_Work to complete_
Can you copy every one of the items below word for word, leaving out the pictures?

[Word and element pointing entries]
[Start]
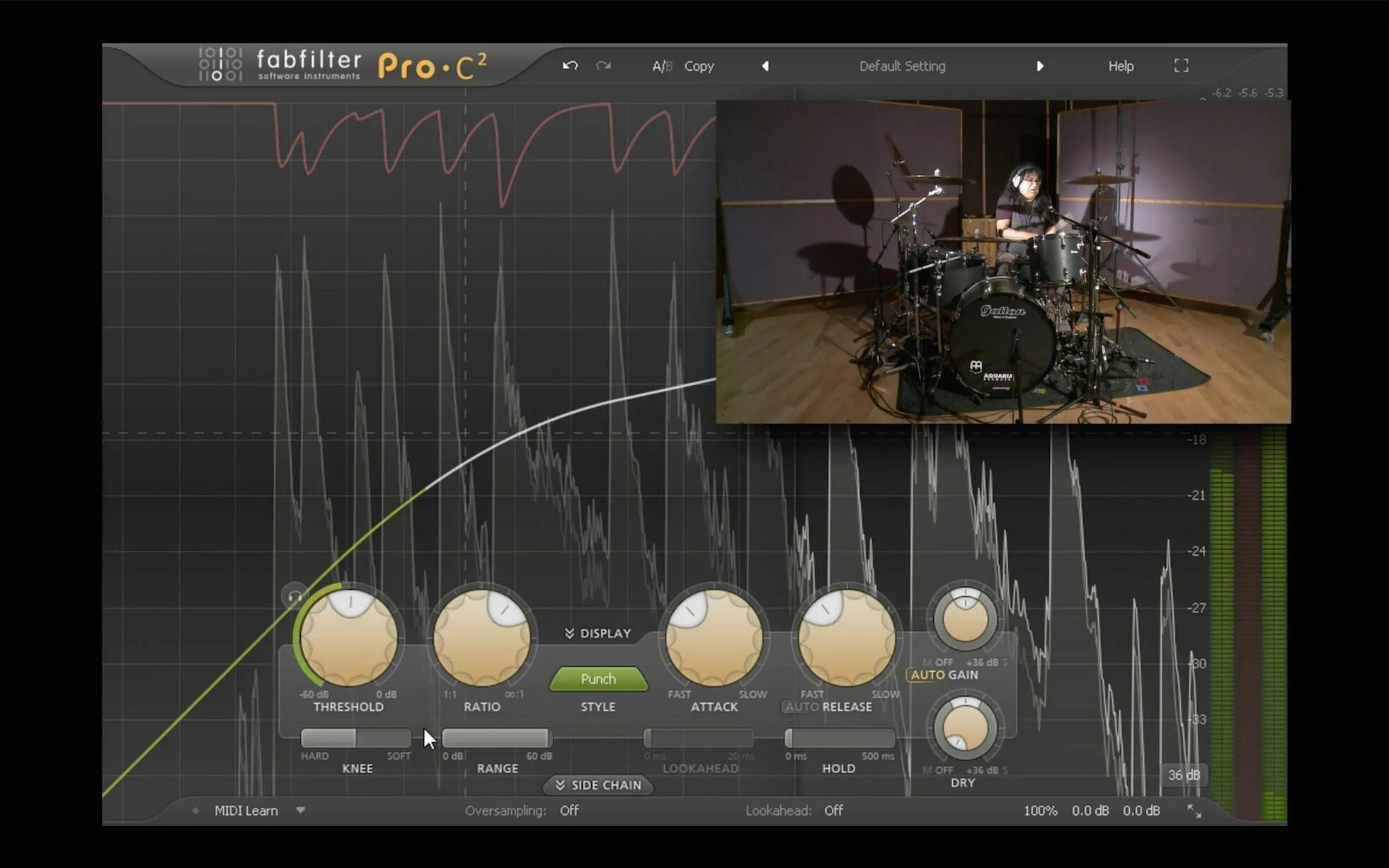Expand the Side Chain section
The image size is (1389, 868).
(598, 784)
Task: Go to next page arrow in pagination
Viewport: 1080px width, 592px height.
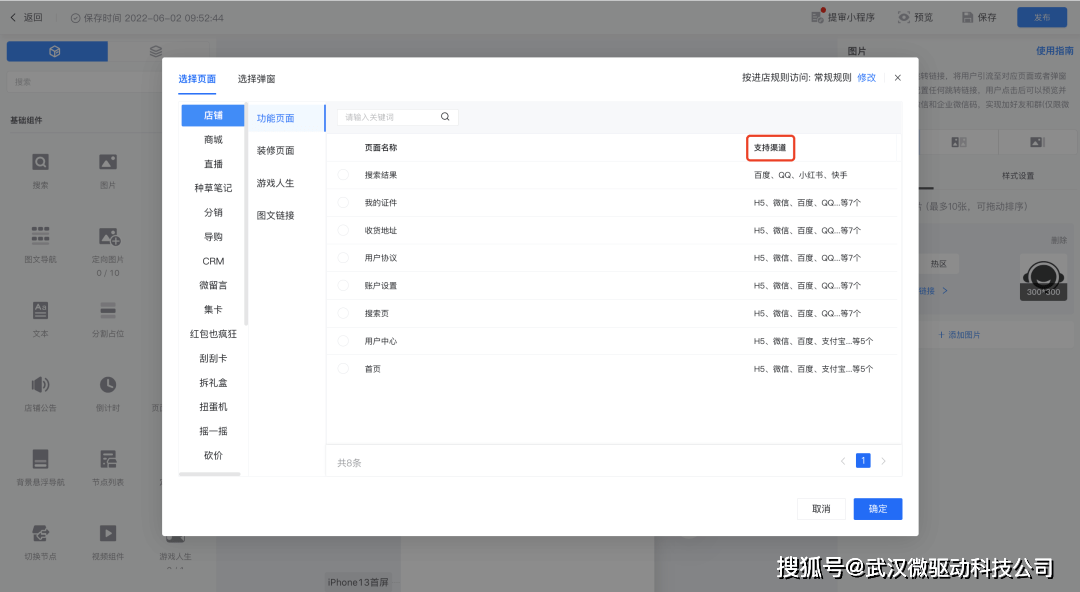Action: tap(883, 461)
[End]
_Reply_
Expand the Side Chain section
The image size is (1389, 868).
(598, 784)
Task: Go to next page arrow in pagination
Viewport: 1080px width, 592px height.
Action: tap(883, 461)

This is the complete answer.